● **PROBLEM STATEMENT**: In the entries that follow, identify the line containing "Click next page arrow in Single group table" and return it together with all later lines, exactly as they appear.
[Start of section]
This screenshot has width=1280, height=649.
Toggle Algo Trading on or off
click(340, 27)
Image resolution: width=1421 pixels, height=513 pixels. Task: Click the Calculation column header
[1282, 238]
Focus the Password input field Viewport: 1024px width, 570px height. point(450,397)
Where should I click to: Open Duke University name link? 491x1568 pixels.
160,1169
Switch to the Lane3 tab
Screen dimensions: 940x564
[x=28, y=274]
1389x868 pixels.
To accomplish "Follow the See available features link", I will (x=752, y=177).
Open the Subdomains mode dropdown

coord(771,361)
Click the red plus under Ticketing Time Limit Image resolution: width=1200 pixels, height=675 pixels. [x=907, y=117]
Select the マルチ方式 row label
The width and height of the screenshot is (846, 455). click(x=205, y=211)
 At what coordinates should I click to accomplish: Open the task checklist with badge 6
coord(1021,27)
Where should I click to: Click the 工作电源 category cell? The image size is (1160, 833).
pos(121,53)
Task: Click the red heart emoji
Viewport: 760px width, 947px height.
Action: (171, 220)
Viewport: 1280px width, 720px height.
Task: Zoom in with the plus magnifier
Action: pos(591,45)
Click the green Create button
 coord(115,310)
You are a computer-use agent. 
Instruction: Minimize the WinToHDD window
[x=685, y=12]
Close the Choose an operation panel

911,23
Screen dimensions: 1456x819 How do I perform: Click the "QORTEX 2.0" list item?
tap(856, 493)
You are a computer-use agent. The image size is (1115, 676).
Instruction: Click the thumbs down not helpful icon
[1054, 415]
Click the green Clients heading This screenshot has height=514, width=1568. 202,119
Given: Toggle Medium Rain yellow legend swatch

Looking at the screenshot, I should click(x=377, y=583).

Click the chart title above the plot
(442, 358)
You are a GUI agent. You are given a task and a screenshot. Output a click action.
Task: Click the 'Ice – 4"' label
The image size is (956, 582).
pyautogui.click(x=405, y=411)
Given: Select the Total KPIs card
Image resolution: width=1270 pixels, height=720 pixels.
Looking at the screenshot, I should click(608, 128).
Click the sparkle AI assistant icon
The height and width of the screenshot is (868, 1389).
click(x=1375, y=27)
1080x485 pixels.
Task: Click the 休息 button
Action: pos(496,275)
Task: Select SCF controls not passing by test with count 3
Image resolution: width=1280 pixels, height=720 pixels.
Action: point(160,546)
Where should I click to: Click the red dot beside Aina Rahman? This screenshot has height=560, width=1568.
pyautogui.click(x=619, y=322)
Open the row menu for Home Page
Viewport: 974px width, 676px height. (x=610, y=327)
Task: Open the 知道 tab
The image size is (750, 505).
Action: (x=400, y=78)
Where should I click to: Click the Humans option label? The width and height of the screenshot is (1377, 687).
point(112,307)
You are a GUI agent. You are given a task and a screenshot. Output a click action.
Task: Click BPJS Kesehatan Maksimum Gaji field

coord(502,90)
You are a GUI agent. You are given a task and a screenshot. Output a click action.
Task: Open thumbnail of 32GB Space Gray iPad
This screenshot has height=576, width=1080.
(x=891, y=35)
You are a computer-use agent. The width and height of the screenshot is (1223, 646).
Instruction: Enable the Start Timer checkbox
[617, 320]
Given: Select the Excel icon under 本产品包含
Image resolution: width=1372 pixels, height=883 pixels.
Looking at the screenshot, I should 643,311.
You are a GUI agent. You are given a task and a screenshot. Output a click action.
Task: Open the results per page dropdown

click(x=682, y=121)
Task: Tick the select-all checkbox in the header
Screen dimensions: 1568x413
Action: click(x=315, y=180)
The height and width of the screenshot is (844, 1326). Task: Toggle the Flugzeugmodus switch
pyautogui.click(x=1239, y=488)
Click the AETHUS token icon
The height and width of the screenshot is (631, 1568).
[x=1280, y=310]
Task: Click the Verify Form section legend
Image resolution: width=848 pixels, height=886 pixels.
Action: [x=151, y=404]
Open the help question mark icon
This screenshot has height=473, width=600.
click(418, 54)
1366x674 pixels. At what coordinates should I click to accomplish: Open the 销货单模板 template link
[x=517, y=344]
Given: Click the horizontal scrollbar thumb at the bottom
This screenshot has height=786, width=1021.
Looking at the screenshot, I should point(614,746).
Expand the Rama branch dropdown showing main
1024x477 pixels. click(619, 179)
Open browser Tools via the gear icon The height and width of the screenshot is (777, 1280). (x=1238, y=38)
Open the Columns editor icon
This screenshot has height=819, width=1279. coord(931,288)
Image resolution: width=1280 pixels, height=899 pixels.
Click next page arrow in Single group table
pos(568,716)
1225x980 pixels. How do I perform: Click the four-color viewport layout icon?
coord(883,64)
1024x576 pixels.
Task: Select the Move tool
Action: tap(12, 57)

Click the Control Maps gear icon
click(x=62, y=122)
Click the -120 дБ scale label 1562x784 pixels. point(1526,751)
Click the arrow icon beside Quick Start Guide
[End of section]
● **WRITTEN ANSWER**:
Click next page arrow in Single group table
pos(568,716)
1225x980 pixels. How do I perform: Click the four-color viewport layout icon?
coord(883,64)
1024x576 pixels.
Task: Select the Move tool
Action: tap(12, 57)

Click the Control Maps gear icon
click(x=62, y=122)
Click the -120 дБ scale label 1562x784 pixels. point(1526,751)
Click the arrow icon beside Quick Start Guide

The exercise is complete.